Health Care Firm Caught Owing Workers Almost $1M Overtime Pay

July 19, 2023

A federal investigation has recovered $950,000 in back wages and liquidated damages and $50,000 in punitive damages from a West Lebanon, New Hampshire home healthcare business — with a history of unlawful pay practices — that denied overtime wages to 36 employees.

According to investigators with the U.S. Department of Labor’s Wage and Hour Division, between April 2020 and August 2022, Your Comfort Zone Inc. and its president, Rosalind Godfrey, paid home care workers in New Hampshire and Vermont straight-time rates for the workers’ hours over 40 in a workweek.

In addition to its recovery of wages and liquidated damages, the division assessed and the employer has paid $36,324 in civil money penalties for willful violations of the Fair Labor Standards Act‘s overtime requirements.

A related consent judgment and order, entered in the U.S. District Court for the District of New Hampshire, requires Godfrey and the business to pay $50,000 in punitive damages to certain employees and also permanently prohibits them from violating the FLSA’s anti-retaliation requirements.
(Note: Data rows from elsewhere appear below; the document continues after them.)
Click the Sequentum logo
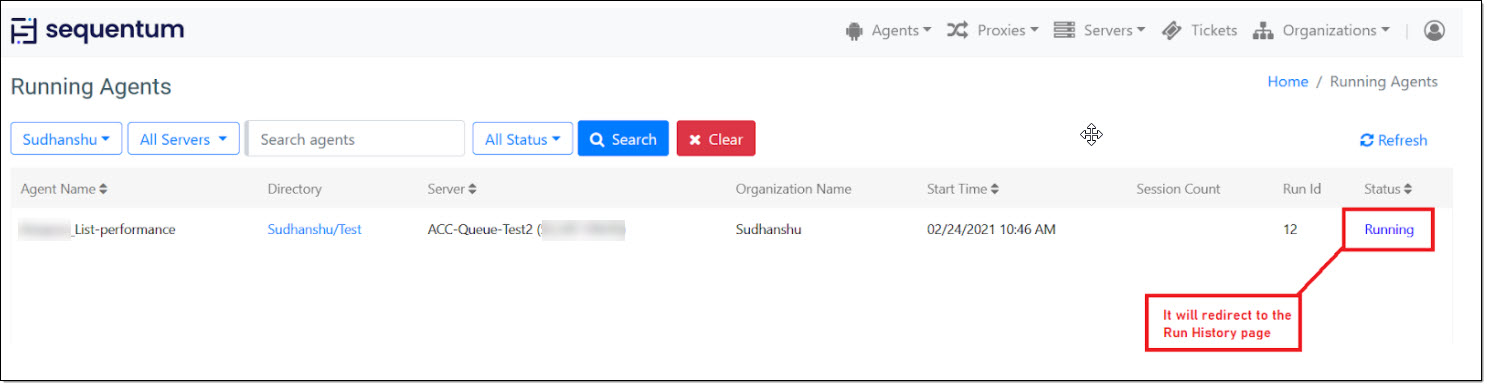click(97, 30)
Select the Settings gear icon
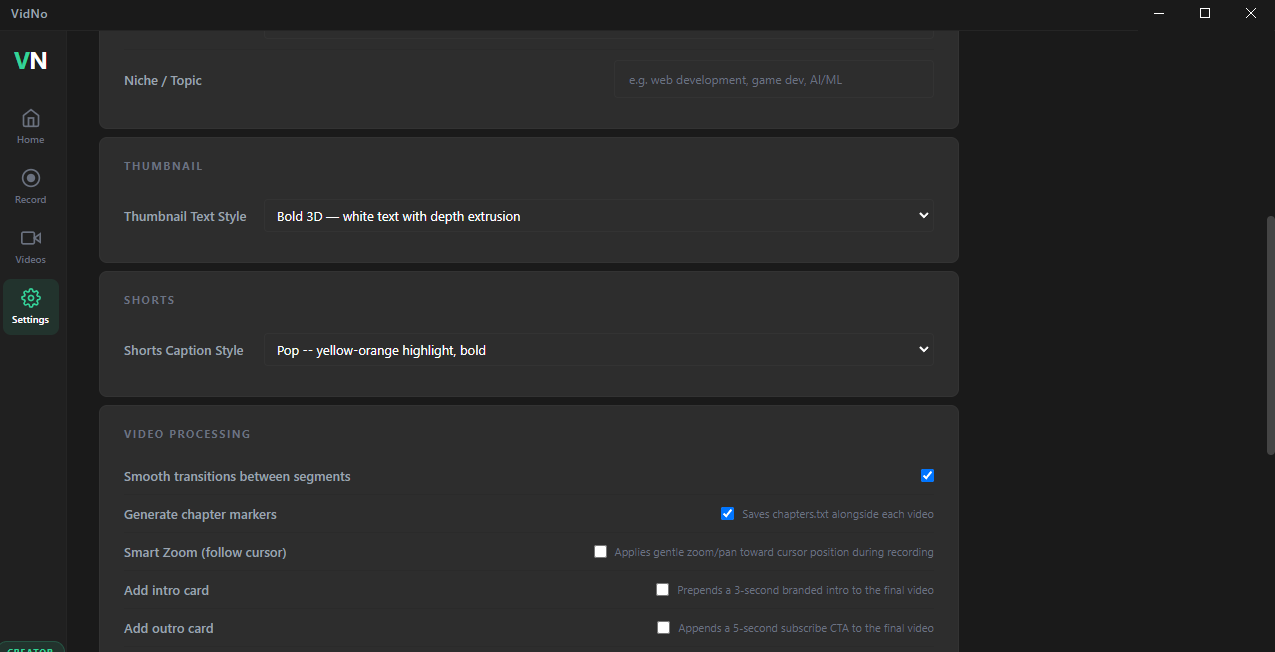 coord(30,298)
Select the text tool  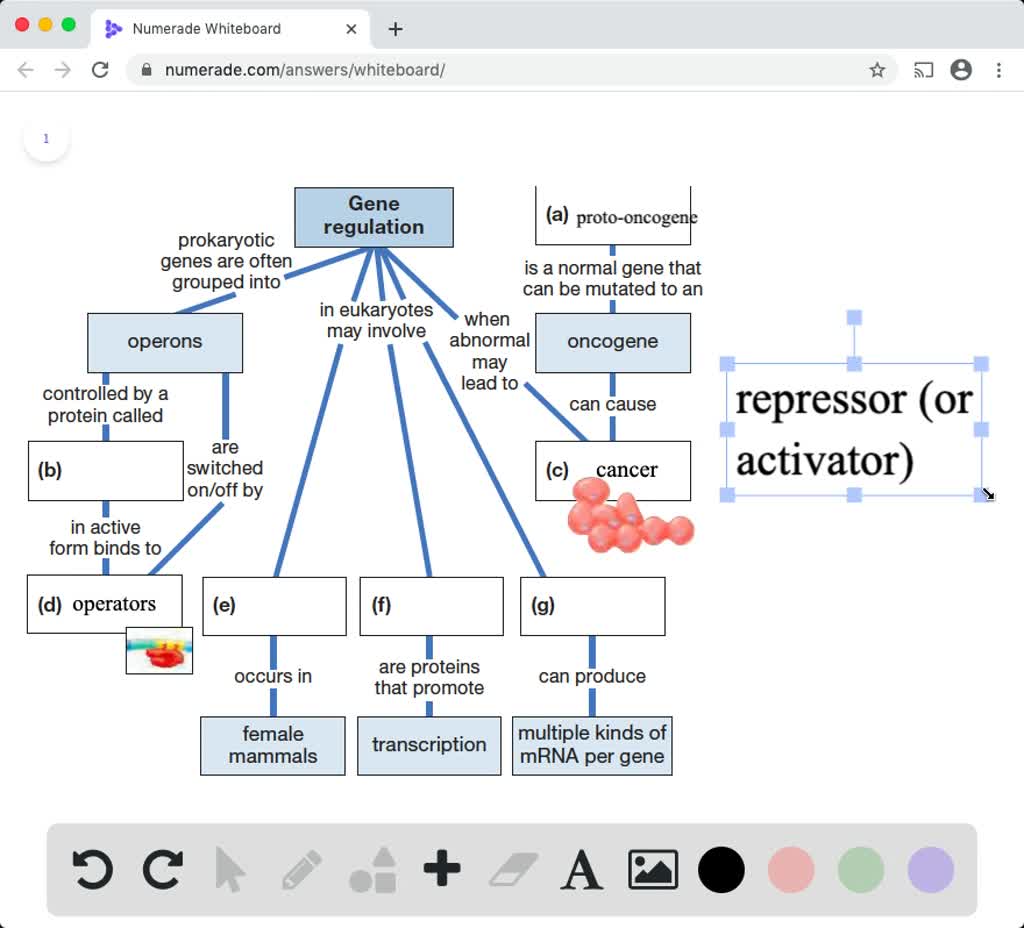click(582, 869)
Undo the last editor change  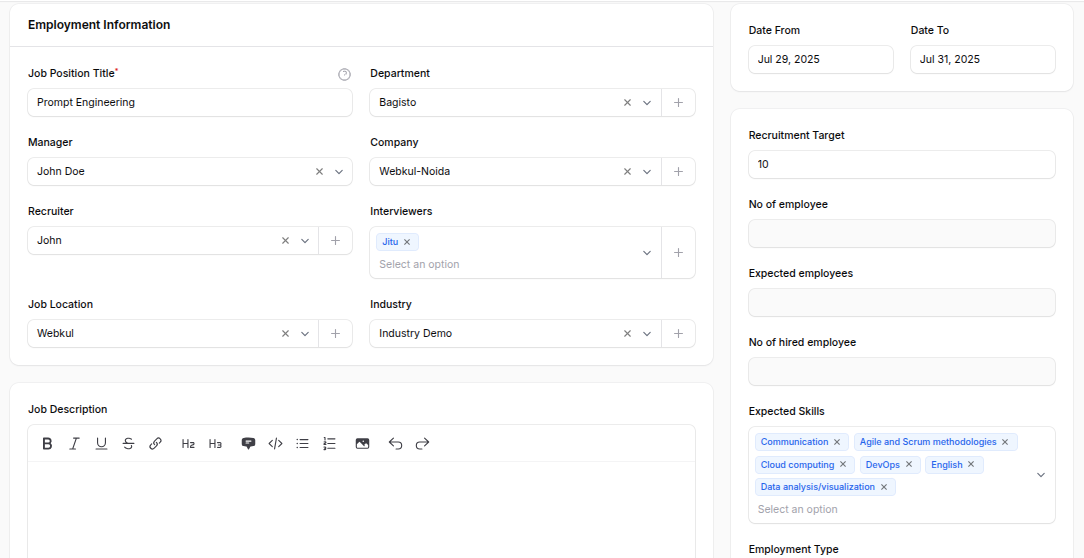395,444
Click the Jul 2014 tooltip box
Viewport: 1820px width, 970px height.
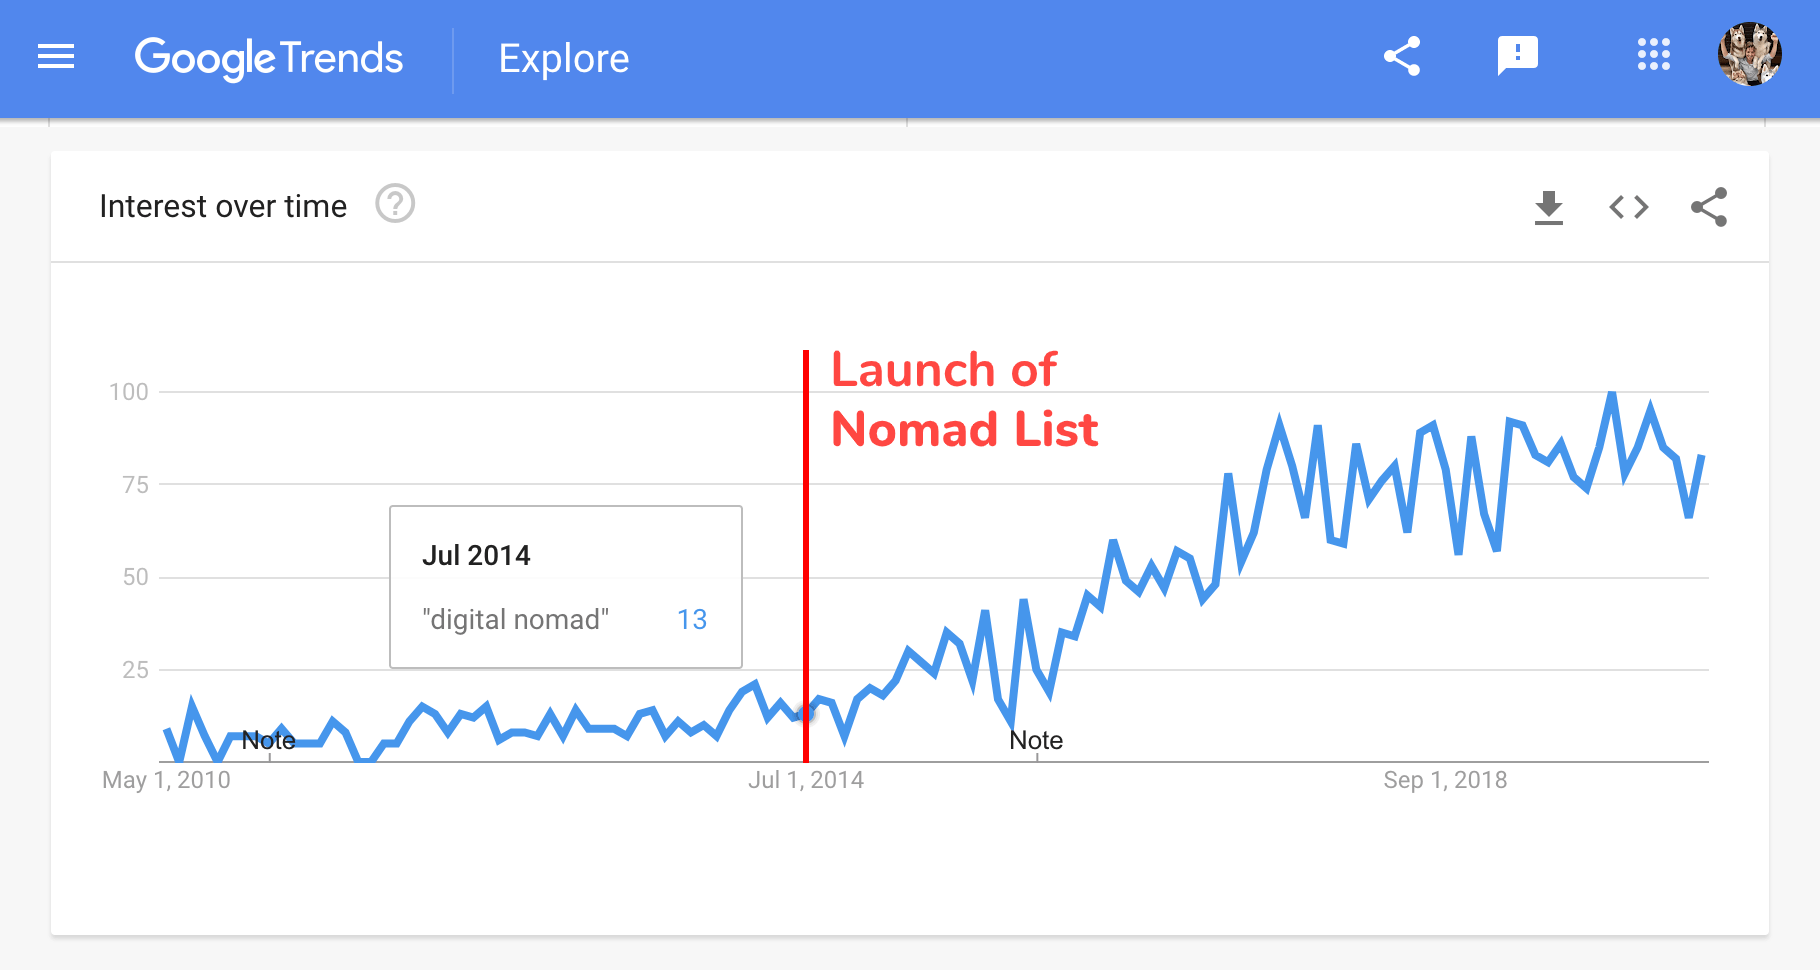tap(565, 587)
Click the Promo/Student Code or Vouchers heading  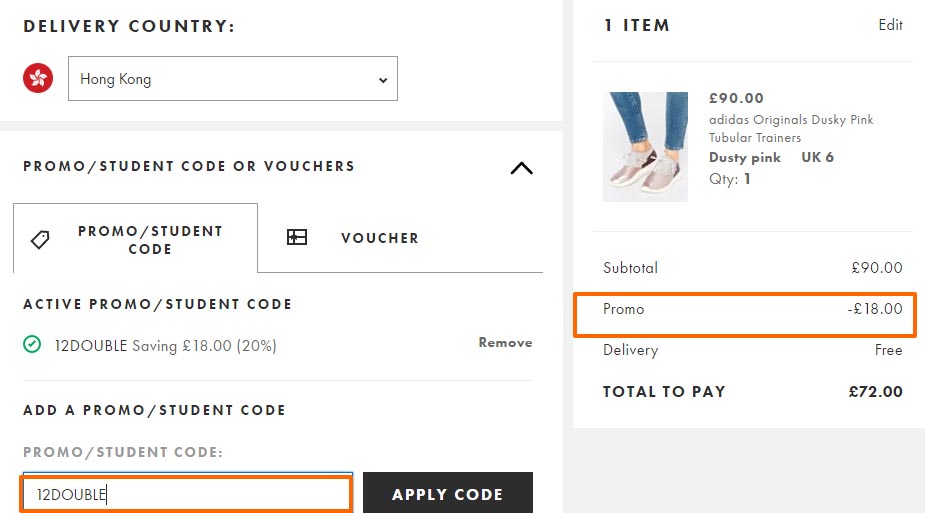[x=189, y=166]
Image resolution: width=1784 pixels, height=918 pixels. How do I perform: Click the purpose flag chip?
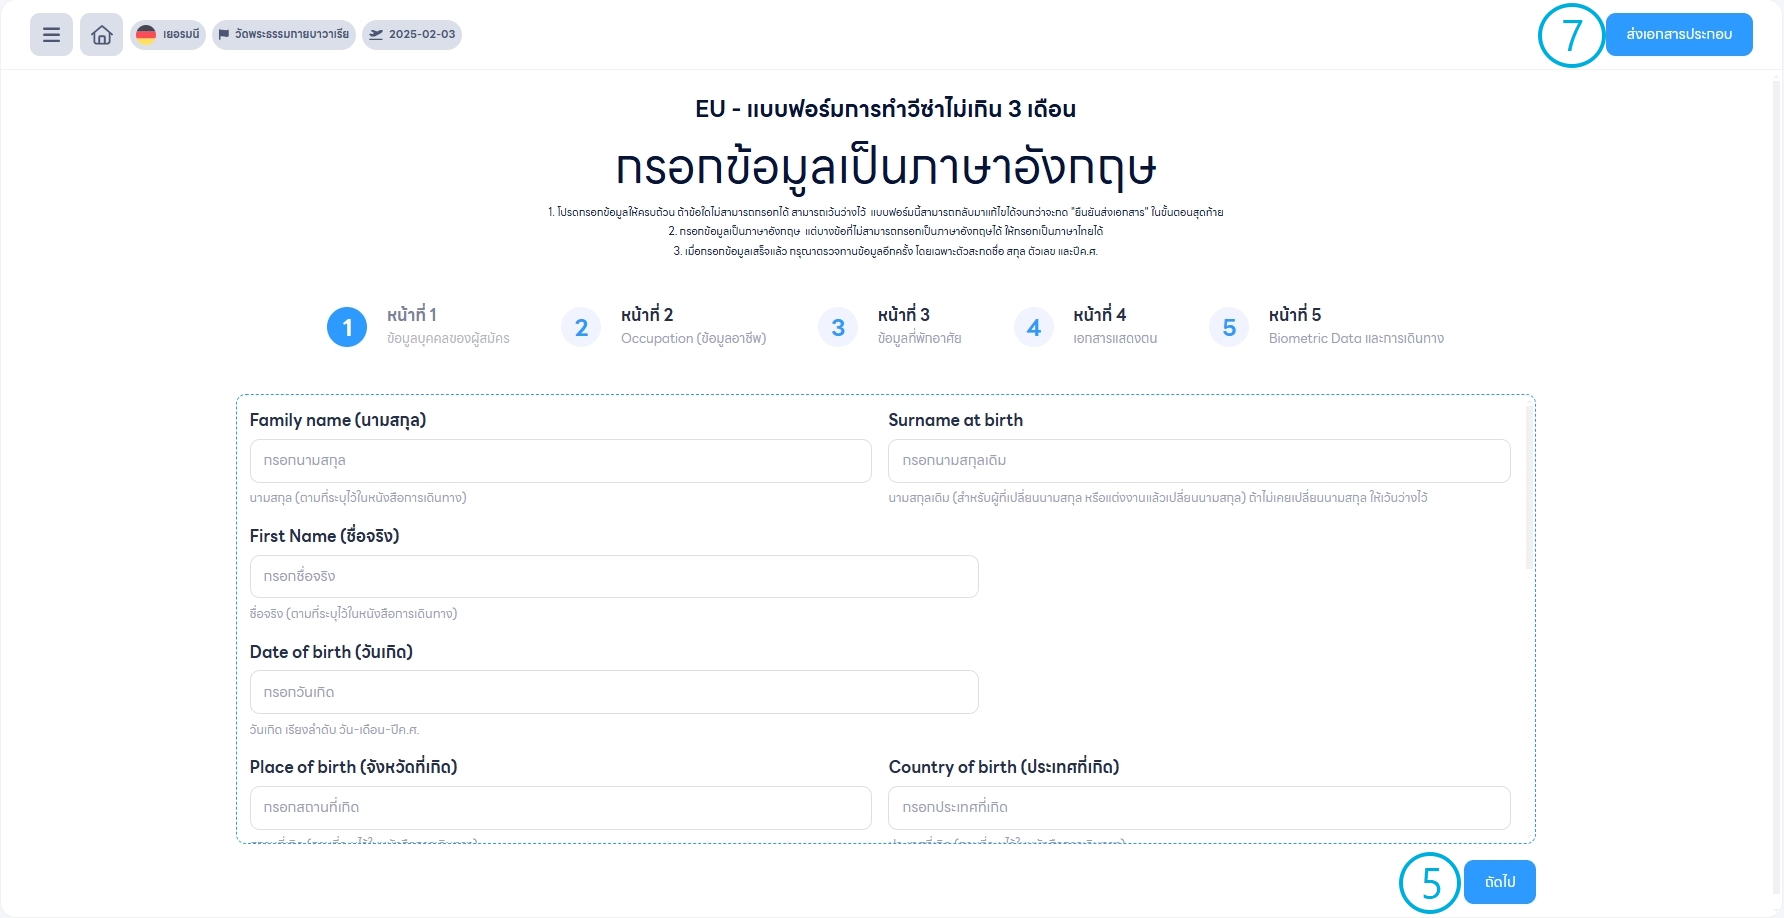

Among other things, the order enjoins them from retaliating, and taking or threatening any adverse action against any current or former employees because they asserted their rights under the FLSA. View the consent judgment.

According to prosecutors, this is not the first time that Your Comfort Zone Inc. and Godfrey have run afoul of federal wage laws. In two 2018 investigations, the division identified violations of the Fair Labor Standards Act and recovered $100,055 in overtime wages owed to 25 employees. The division later learned the employer allegedly coerced some affected workers into kicking back the money. In October 2022, the department obtained a consent preliminary injunction in the U.S. District Court for the District of New Hampshire forbidding the company and Godfrey from interfering with the current investigation.

“Your Comfort Zone’s repeated shortchanging of its employees is egregious and illegal and deprives people who provide valuable and necessary care in our communities of the hard-earned overtime wages they need to support themselves and their families,” said Wage and Hour Division District Director Steven McKinney in Manchester, New Hampshire.

The division’s Manchester district office conducted the investigation. The Boston office litigated the case and obtained the consent judgment.

The FLSA requires that most employees in the U.S. be paid at least the federal minimum wage for all hours worked and overtime pay at not less than time and one-half the required rate of pay for all hours worked over 40 in a workweek.